The Euro’s Rising Influence

One of the most important events in the foreign exchange market over the last 25 years has been the consolidation of many of the former national currencies of Europe into the single currency of the European Monetary Union that is usually known as the Euro.

The concept of a common currency for a united Europe to simplify transactions among European nations was an idea which had become popular among many corporations and residents of the European community.

At first, various exchange rate regimes were attempted such as the currency snake and the European Exchange Rate Mechanism or ERM. Their eventual failure ultimately led to the development of the Euro which brought the 28 members European trading bloc much closer to having a single currency.

Read our Previous Article: Understanding Reserve Currency

How the European Union was Formed

The EU or European Union has its roots in the European Community or EC founded in Rome in 1957. This led to the signing of the Maastricht Treaty enacted on November 1st, 1993.

In 1995, Austria, Sweden, and Finland joined the European Union, followed by another ten nations in 2004. With Romania and Bulgaria joining in 2007, that brought the total number of member nations in the European Union to 27 countries.

Having a combined population estimated at more than 500 million people, the European Union contributed approximately 28% of the nominal gross world product in 2009, amounting to over 16.5 trillion U.S. Dollars.

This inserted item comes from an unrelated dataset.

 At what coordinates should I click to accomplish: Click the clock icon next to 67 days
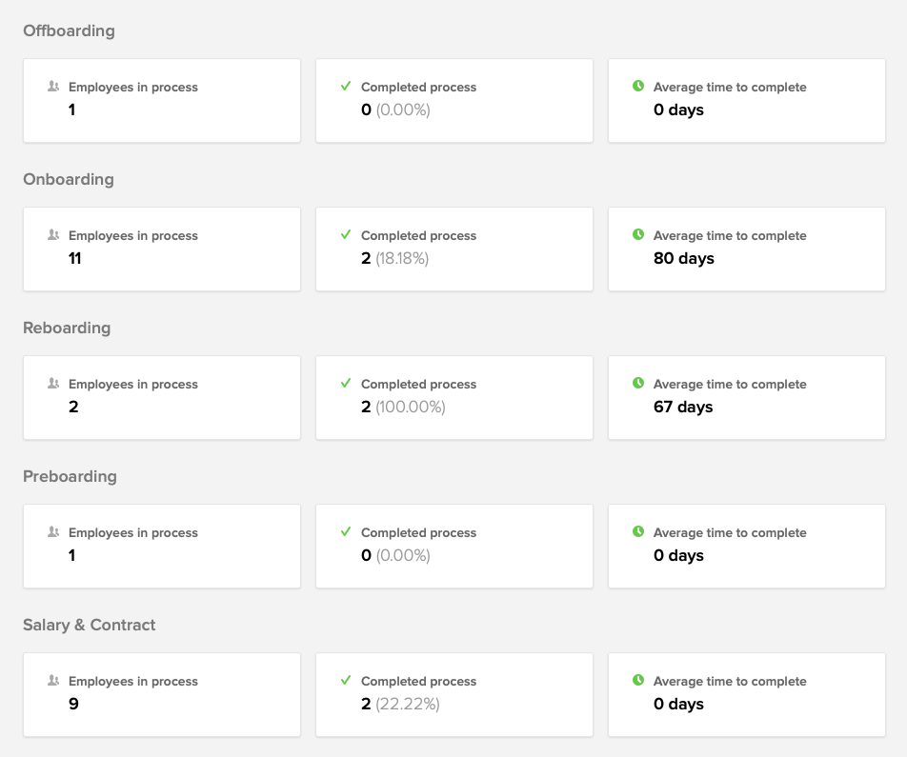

The Euro as a Reserve Currency

The Euro was released in Europe as an accounting currency in 1999, and a circulating currency in 2002. Since then, a growing number of national central banks have begun replacing the U.S. Dollar with the Euro as a reserve currency.

A number of reasons behind this situation include the exorbitant U.S. government fiscal spending, seemingly endless wars fought overseas by the U.S. military, worsening U.S. trade and budget deficits and a real estate crisis to top it all off. Overall, these risk factors do not contribute to the safety of the U.S. Dollar as an investment, and central banks are increasingly acknowledging this.

For these and other reasons, the Euro has become the number two reserve currency in the world, accounting for a total of 28% of global currency reserves as of 2009 and significantly increasing its influence.

This is considerably higher than the nearly 18% of the global reserves the Euro made up when the currency was initially introduced in 1999. For comparison purposes, the same ten year time period saw U.S. Dollar reserves drop from 71% to 61% of global currency reserves.

The Euro’s Influence on International Trade Increases

Because of the United States’ status as a trading partner with many nations in the world, the U.S. Dollar has traditionally been held as the reserve currency of choice for many major U.S. trading partners.

Nevertheless, as the further consolidation of the Eurozone progresses, many smaller countries that are non-members with strong commercial ties to European countries are considering pegging their regional currencies to the Euro.

Even so, the U.S. Dollar continues being the primary currency for trading in key commodities such as crude oil and gold. Still, the Euro is increasingly becoming the currency which oil producing nations are favoring over the U.S. Dollar for transactions in oil.

The move to the Euro on oil transactions would further hurt the Dollar’s status in favor of the Euro, and would very likely lead to an even further increase in the Euro’s overall influence in global financial markets.